▶ Task objective: Your output must be the line containing "You are a computer-use" followed by every later line in the entries below, all copied exactly.

▶ Material provided:
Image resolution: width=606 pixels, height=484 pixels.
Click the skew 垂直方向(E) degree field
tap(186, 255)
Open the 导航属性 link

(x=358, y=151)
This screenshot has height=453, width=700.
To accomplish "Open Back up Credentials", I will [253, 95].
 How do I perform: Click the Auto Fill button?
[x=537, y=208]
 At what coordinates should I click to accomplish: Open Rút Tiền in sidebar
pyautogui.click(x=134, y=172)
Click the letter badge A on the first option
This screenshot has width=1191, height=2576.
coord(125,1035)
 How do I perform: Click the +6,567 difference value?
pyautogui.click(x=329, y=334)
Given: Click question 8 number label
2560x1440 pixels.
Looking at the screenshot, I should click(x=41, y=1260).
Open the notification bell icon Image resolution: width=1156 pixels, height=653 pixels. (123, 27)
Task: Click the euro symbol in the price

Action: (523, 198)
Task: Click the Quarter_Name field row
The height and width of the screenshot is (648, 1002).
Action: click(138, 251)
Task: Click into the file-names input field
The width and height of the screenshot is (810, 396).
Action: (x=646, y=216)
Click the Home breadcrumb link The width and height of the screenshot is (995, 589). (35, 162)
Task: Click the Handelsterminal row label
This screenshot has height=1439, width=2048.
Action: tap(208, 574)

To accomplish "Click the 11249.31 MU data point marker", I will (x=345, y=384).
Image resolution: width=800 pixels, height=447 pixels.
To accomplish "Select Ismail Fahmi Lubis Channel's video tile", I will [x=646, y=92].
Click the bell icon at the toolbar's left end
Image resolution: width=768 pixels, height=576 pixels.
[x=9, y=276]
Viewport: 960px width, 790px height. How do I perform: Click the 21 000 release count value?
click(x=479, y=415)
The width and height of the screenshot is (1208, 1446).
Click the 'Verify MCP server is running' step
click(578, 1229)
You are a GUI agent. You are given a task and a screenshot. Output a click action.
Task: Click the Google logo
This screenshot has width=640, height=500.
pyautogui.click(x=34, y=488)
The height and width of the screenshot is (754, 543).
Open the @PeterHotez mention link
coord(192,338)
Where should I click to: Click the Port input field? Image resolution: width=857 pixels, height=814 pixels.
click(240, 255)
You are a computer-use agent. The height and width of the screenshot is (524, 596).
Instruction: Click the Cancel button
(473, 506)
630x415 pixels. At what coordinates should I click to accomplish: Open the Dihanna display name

▶ Reply:
You are a computer-use agent. The height and width of the screenshot is (524, 596).
Instruction: Click the Cancel button
(473, 506)
630x415 pixels. At what coordinates should I click to accomplish: Open the Dihanna display name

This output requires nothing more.